16S ribosomal RNA currently represents the most important target of study in bacterial ecology. Its use for the description of bacterial diversity is, however, limited by the presence of variable copy numbers in bacterial genomes and sequence variation within closely related taxa or within a genome. Here we use the information from sequenced bacterial genomes to explore the variability of 16S rRNA sequences and copy numbers at various taxonomic levels and apply it to estimate bacterial genome and DNA abundances. In total, 7,081 16S rRNA sequences were in silico extracted from 1,690 available bacterial genomes (1-15 per genome). While there are several phyla containing low 16S rRNA copy numbers, in certain taxa, e.g., the Firmicutes and Gammaproteobacteria, the variation is large. Genome sizes are more conserved at all tested taxonomic levels than 16S rRNA copy numbers. Only a minority of bacterial genomes harbors identical 16S rRNA gene copies, and sequence diversity increases with increasing copy numbers. While certain taxa harbor dissimilar 16S rRNA genes, others contain sequences common to multiple species. Sequence identity clusters (often termed operational taxonomic units) thus provide an imperfect representation of bacterial taxa of a certain phylogenetic rank. We have demonstrated that the information on 16S rRNA copy numbers and genome sizes of genome-sequenced bacteria may be used as an estimate for the closest related taxon in an environmental dataset to calculate alternative estimates of the relative abundance of individual bacterial taxa in environmental samples. Using an example from forest soil, this procedure would increase the abundance estimates of Acidobacteria and decrease these of Firmicutes. Using the currently available information, alternative estimates of bacterial community composition may be obtained in this way if the variation of 16S rRNA copy numbers among bacteria is considered.

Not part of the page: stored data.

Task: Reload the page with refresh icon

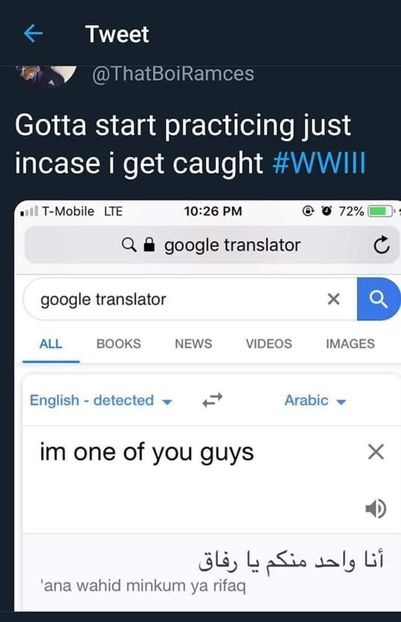Action: pyautogui.click(x=382, y=245)
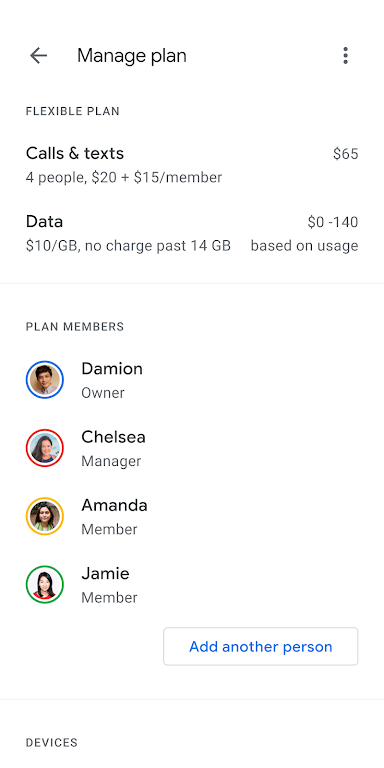Image resolution: width=384 pixels, height=768 pixels.
Task: Tap the Plan Members section header
Action: tap(75, 327)
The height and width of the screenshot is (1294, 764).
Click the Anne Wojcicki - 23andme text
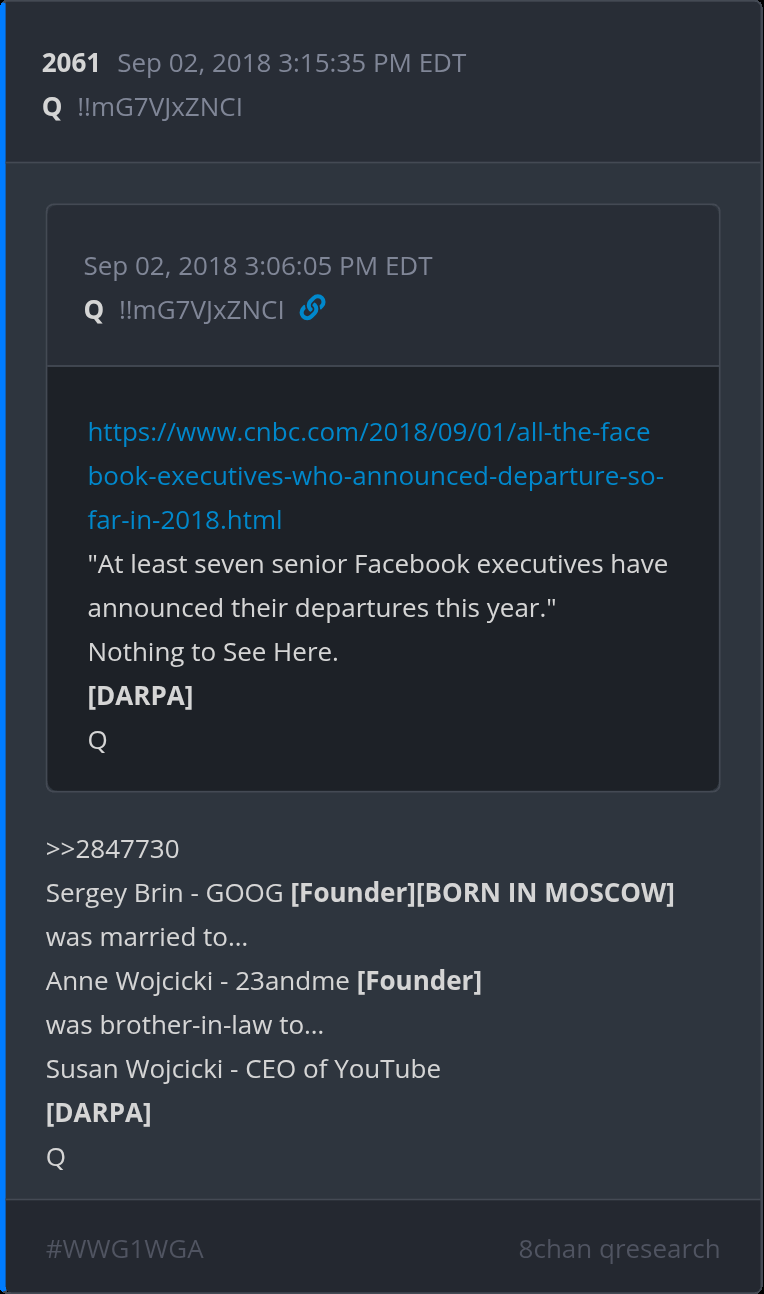(x=198, y=981)
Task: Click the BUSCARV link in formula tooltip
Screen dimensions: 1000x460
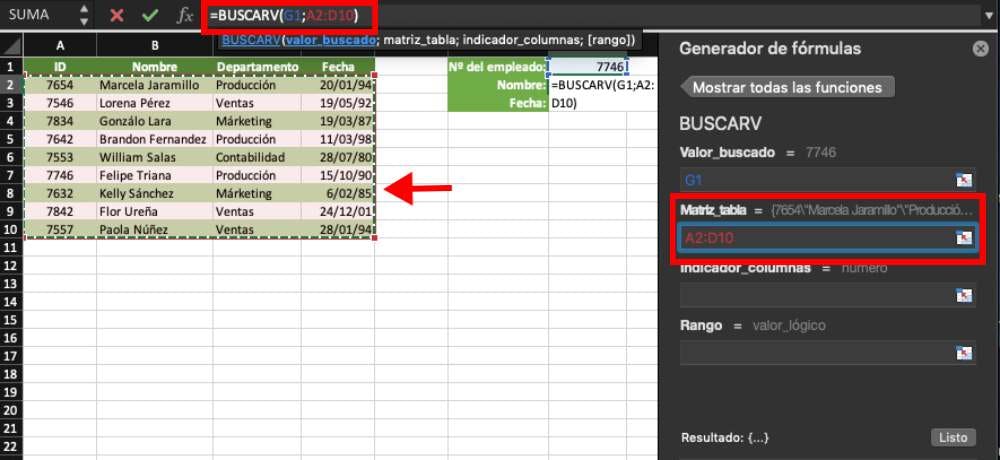Action: point(251,40)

Figure 1. 16S rRNA within-genome similarity and copy numbers in bacterial genomes.

Upper panel: the similarity of genomes with various copy numbers: the values indicated represent the first, the second and the third quartile. Lower panel: distribution of 16S rRNA copy numbers per genome in 1,690 sequenced bacterial genomes.

Figure 2. 16S rRNA copy numbers in bacterial genomes.

16S rRNA copy numbers in bacterial phyla (classes), selected families (n>6), genera (n>3), and species (n>6). Open triangles indicate minima and maxima, whiskers the 10th and 90th quantile and boxes the 25th and 75th quantile. Median is indicated as a horizontal line and mean as a dot.

Figure 3. Sizes of bacterial genomes.

Sizes of genomes in bacterial phyla (classes), selected families (n>6), genera (n>3), and species (n>6). Open triangles indicate minima and maxima, whiskers the 10th and 90th quantile and boxes the 25th and 75th quantile. Median is indicated as a horizontal line and mean as a dot.

Figure 4. Mean pairwise sequence similarity of 16S rRNA sequences.

Similarity within bacterial genomes, among genomes belonging to the same species and among species belonging to the same genus.

Figure 5. OTU counts and the percentage of OTUs harboring multiple bacterial taxa at various levels of 16S rRNA similarity.

Upper panel: OTU counts at various levels of 16S rRNA similarity; the dashed line and the dotted line indicate the number of bacterial species and genera in the Dataset S2. Bottom panel: the percentage of OTUs harboring 16S rRNA sequences belonging to multiple bacterial species or genera.

Figure 6. Abundance of bacterial 16S rRNA sequences, genomes and DNA in forest litter and soil.

Relative abundance of bacterial 16S rRNA sequences in the amplicon pool from Picea abies litter and soil (Baldrian et al., 2012), and estimates of the relative abundance of bacterial genomes and DNA. The estimates were calculated using the values of 16S rRNA copy numbers and genome sizes of the closest hits to each bacterial OTU.